Questo il commento sui social dell’Amministrazione Comunale di San Giusto Canavese sulla bravata compiuta da due tredicenni, l’altra sera.
I ragazzi hanno inserito alcuni petardi nell’incavo di un grosso platano che si è incendiato. Dopo aver tentato inutilmente di spegnere le fiamme, spaventati hanno chiamato i Vigili del Fuoco. Nel frattempo un abitante della casa vicina, che si è accorto di quanto stava accadendo è intervenuto immediatamente e ha confermato la richiesta di intervento, consentendo così l’arrivo tempestivo dei pompieri.
“La presenza immediata degli abitanti della zona, insieme a quella del Sindaco Giosi Boggio e dell’assessore Amore, ha evitato che la situazione degenerasse. – Prosegue il post – Purtroppo questo episodio non è un caso isolato.
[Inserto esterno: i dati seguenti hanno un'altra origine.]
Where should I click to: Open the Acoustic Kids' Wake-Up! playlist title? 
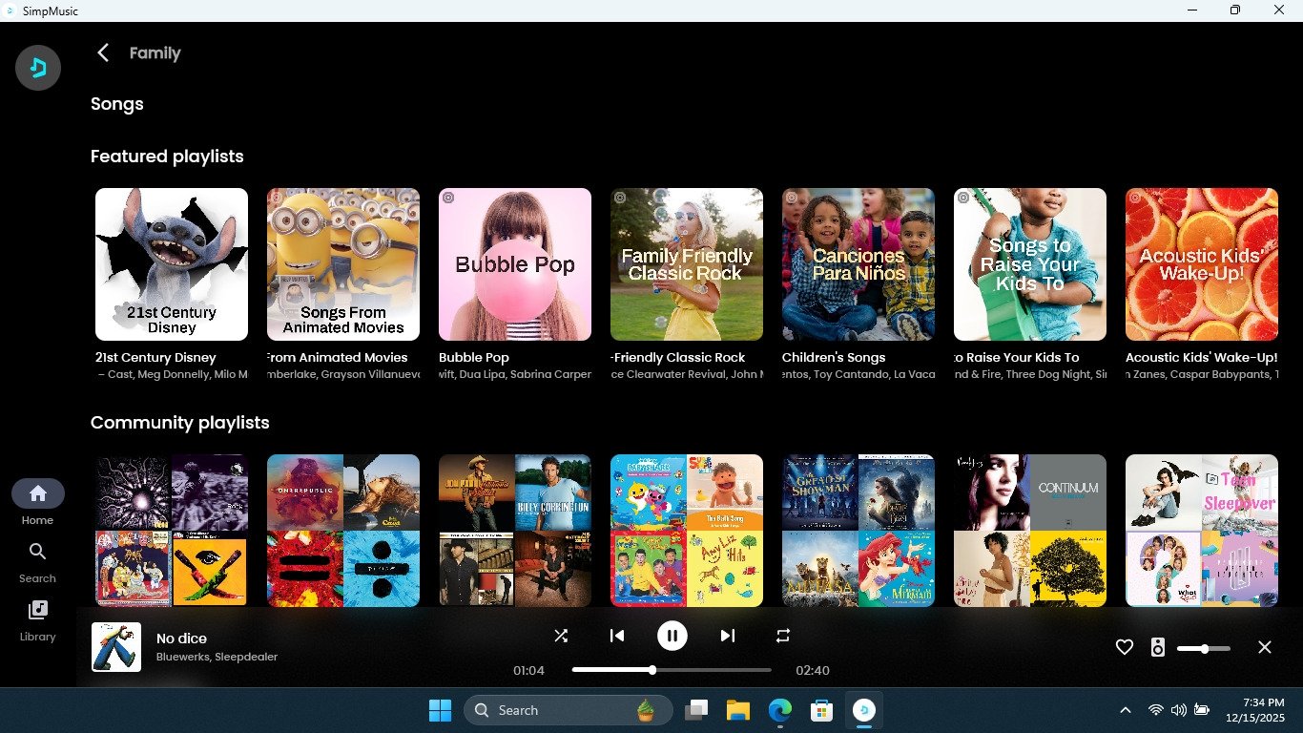(1201, 358)
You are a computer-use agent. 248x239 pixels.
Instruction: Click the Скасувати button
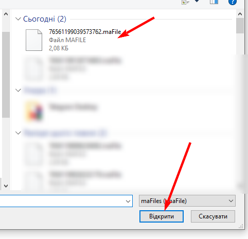(x=213, y=216)
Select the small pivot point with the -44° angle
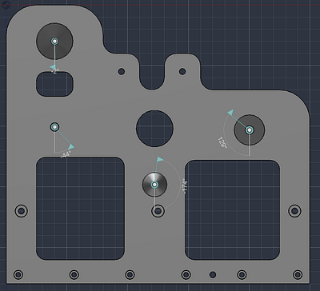Viewport: 320px width, 291px height. pyautogui.click(x=54, y=127)
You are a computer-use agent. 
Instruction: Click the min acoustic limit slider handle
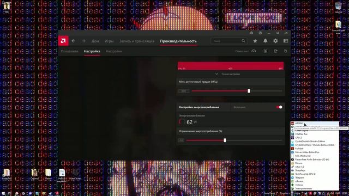249,91
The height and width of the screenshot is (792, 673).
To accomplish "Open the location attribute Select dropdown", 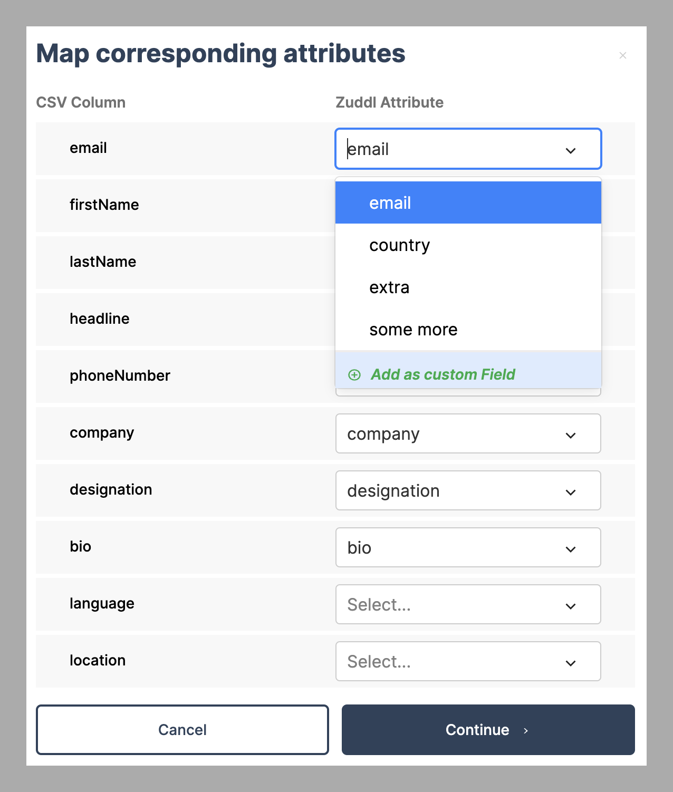I will [x=468, y=661].
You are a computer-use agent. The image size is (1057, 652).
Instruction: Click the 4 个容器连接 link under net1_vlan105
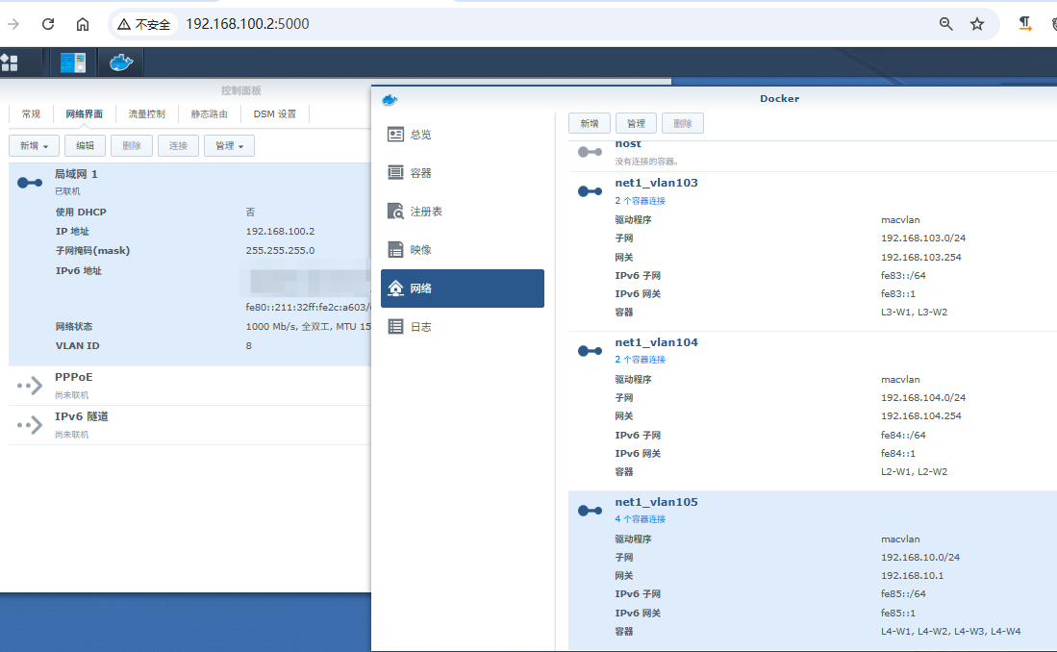click(x=641, y=519)
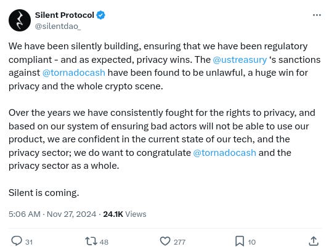Click the 24.1K Views count
329x252 pixels.
pos(124,214)
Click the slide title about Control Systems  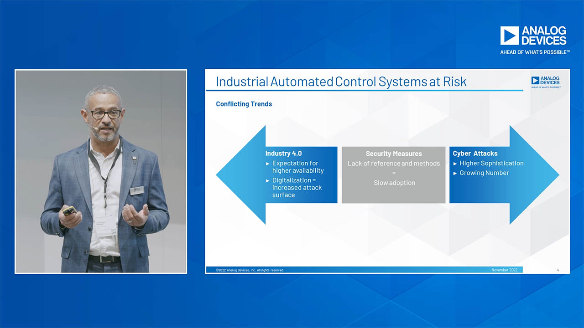point(341,82)
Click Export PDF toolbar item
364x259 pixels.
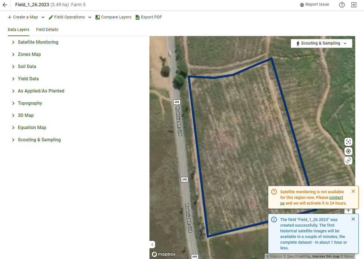[x=149, y=17]
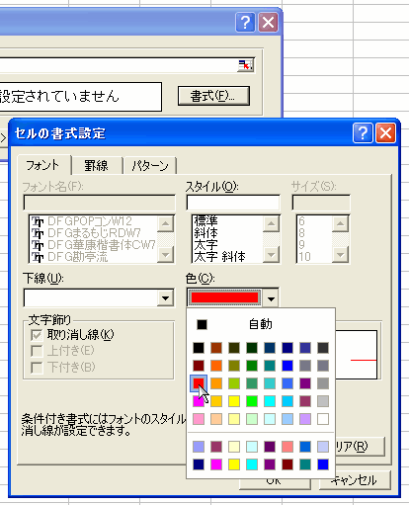Choose the pure blue swatch in the second row
The width and height of the screenshot is (409, 505).
287,366
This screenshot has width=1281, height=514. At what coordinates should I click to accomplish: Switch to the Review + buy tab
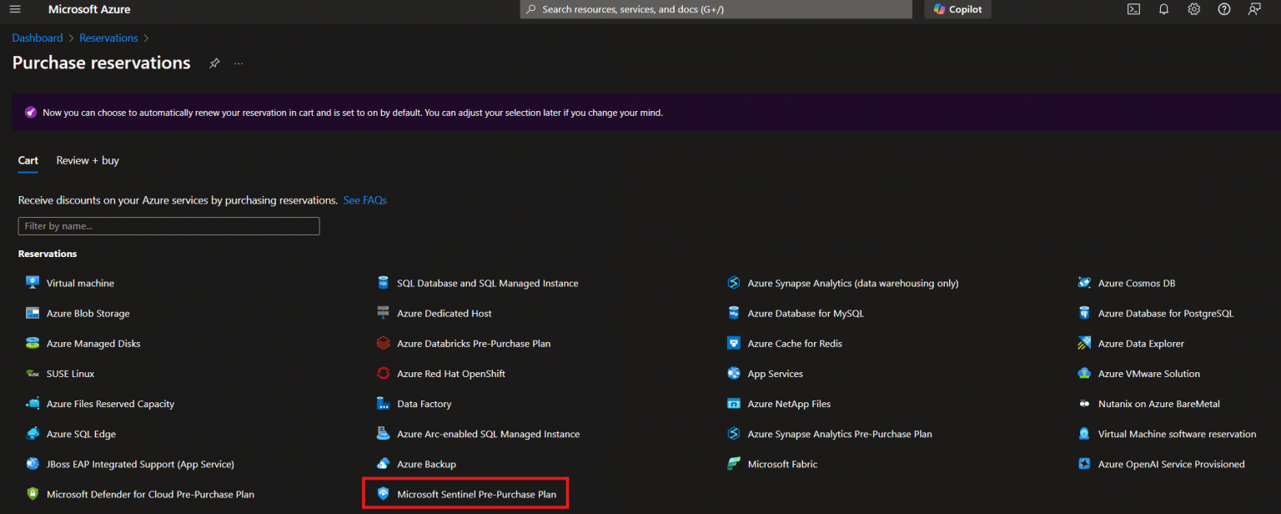(x=88, y=160)
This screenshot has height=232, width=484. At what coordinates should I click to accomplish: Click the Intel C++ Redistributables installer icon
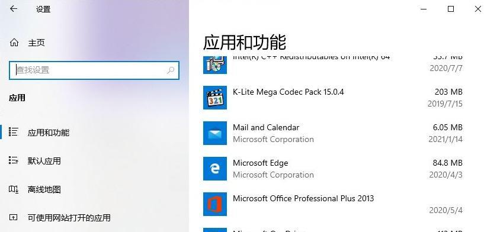coord(215,65)
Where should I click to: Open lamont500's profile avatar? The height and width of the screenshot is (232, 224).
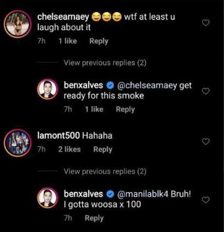coord(17,143)
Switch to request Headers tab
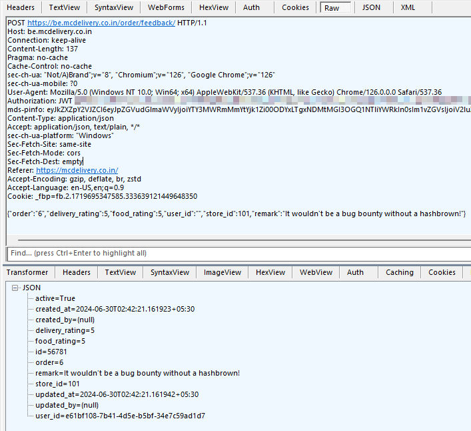This screenshot has height=431, width=471. point(21,7)
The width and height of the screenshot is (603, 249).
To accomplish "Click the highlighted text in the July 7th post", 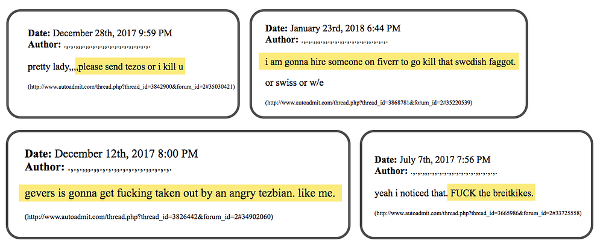I will [x=491, y=193].
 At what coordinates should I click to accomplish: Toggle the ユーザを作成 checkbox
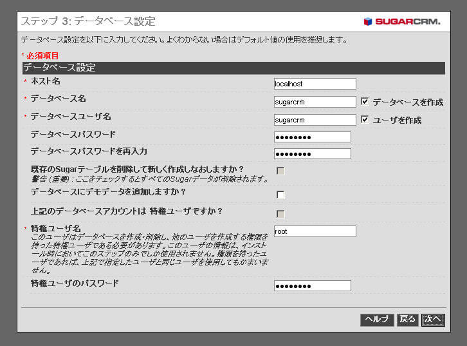365,120
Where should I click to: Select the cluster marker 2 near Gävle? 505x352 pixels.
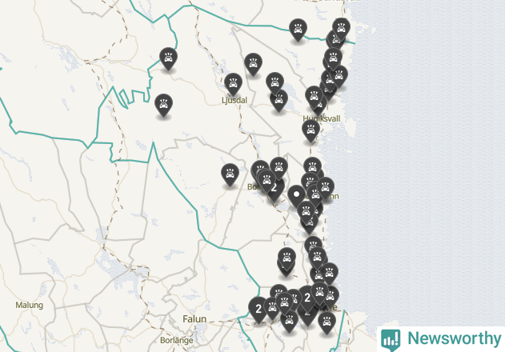pyautogui.click(x=307, y=298)
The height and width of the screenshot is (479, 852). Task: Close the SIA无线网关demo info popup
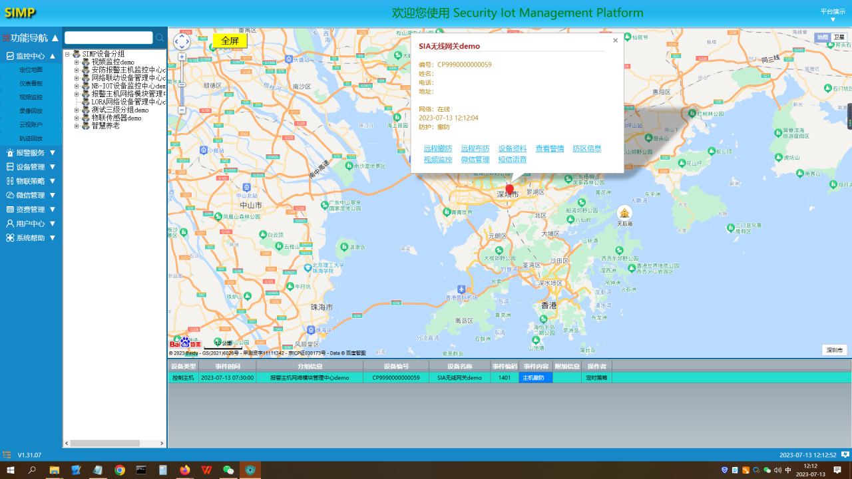tap(615, 41)
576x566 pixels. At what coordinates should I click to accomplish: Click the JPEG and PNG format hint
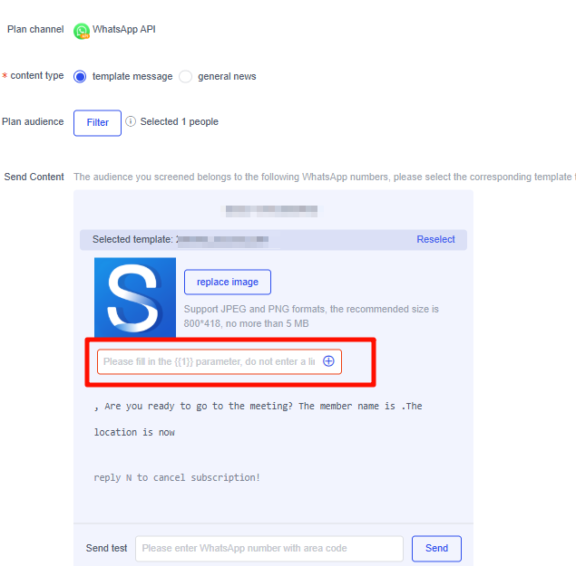click(311, 316)
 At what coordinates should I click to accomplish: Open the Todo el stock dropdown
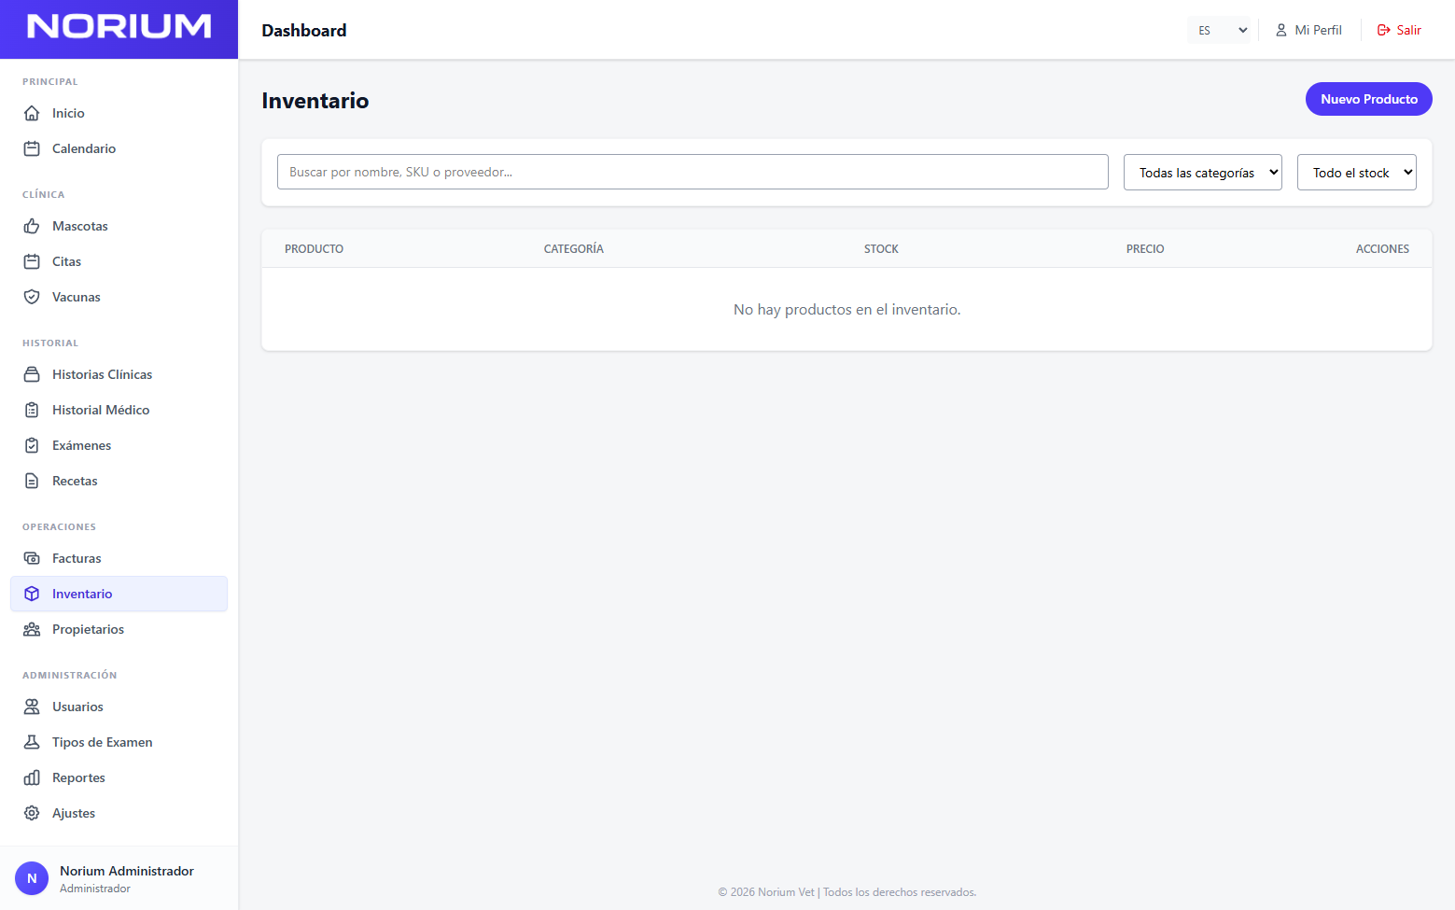coord(1356,173)
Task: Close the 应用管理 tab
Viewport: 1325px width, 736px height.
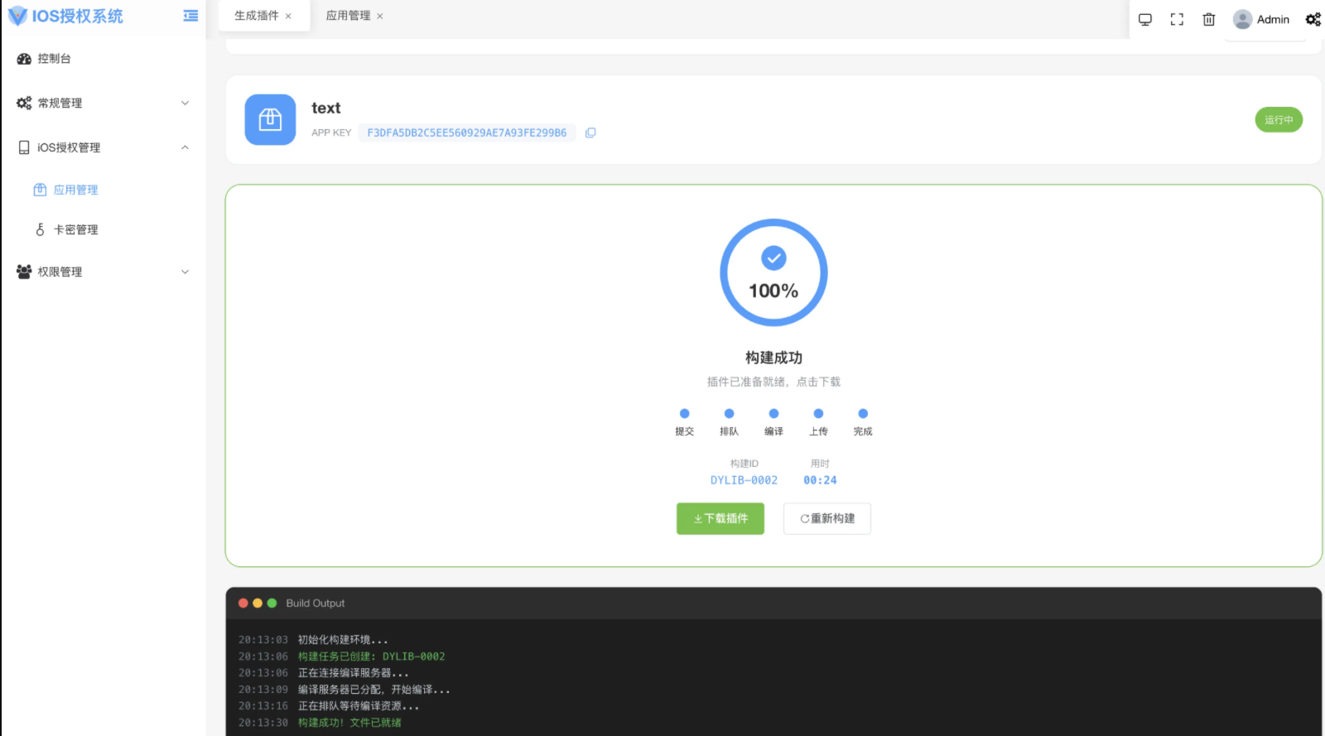Action: [x=380, y=17]

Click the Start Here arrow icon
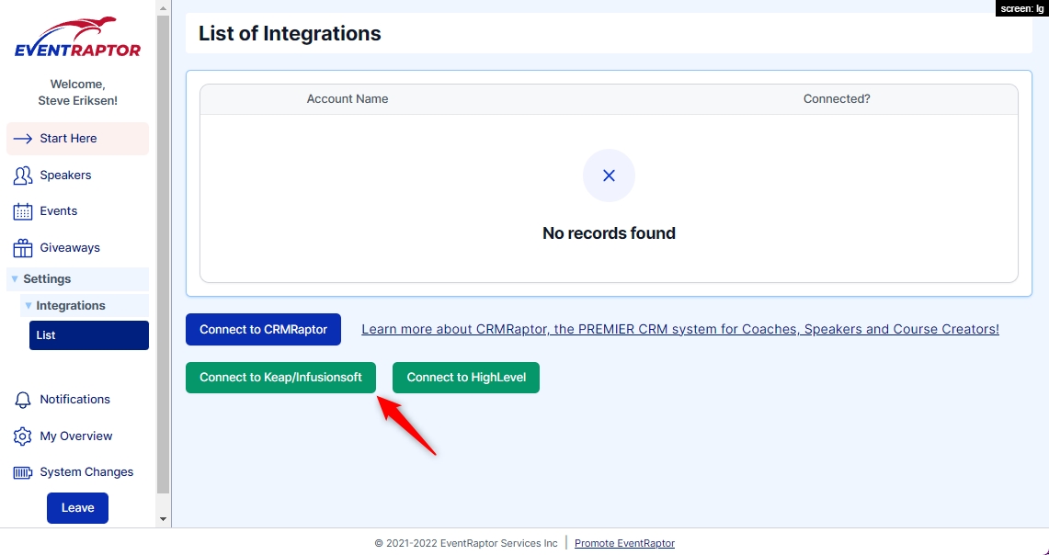pos(23,139)
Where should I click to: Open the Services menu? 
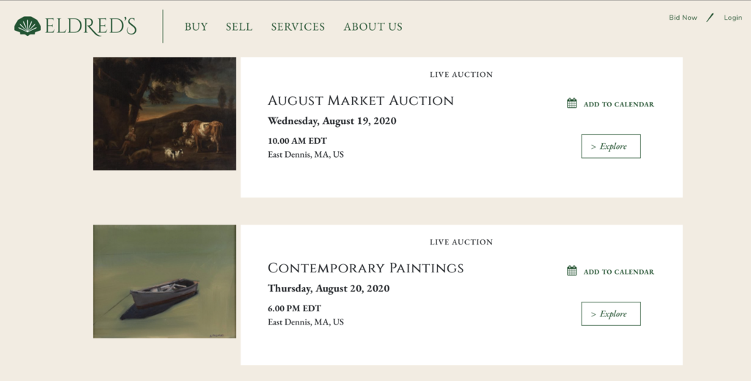click(x=298, y=27)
Da tempo nel parco giochi e nelle aree vicine si registrano comportamenti irresponsabili che stanno esasperando i residenti.
Il parco giochi, recentemente sistemato con risorse pubbliche e con l’obiettivo di offrire ai più piccoli uno spazio bello e sicuro, sembra essere diventato per alcuni ragazzi un luogo di sfogo per azioni sconsiderate: giovani ben oltre il limite di età consentito, fissato a 12 anni, seduti in tre o quattro sull’altalena, altri che riescono a farla ruotare verso l’alto di 360 gradi con uno di loro sopra, sassate contro i giochi e contro le abitazioni vicine, fino ad arrivare alla rottura del vetro della porta d’ingresso di una casa…
Azioni come queste non sono semplici bravate. Sono gesti che dimostrano una grave mancanza di rispetto verso i beni pubblici, verso il lavoro di chi si impegna per migliorare il paese e verso i cittadini che vivono accanto a questi spazi. I residenti, esasperati, si sentono sempre più impotenti di fronte a questi comportamenti.”
“Il parco giochi, gli alberi, le strade e gli spazi pubblici appartengono a tutti. – Conclude – Sono il segno concreto di una comunità che si prende cura del proprio paese e delle nuove generazioni.
L’amministrazione può impegnarsi a mantenerli e migliorarli, ma il rispetto non nasce da un regolamento né da un cartello: nasce dall’educazione. E l’educazione si impara prima di tutto in famiglia. Perché senza rispetto per ciò che è di tutti, nessuna comunità può davvero dirsi tale.
Il rispetto per il proprio paese non si pretende: si insegna”.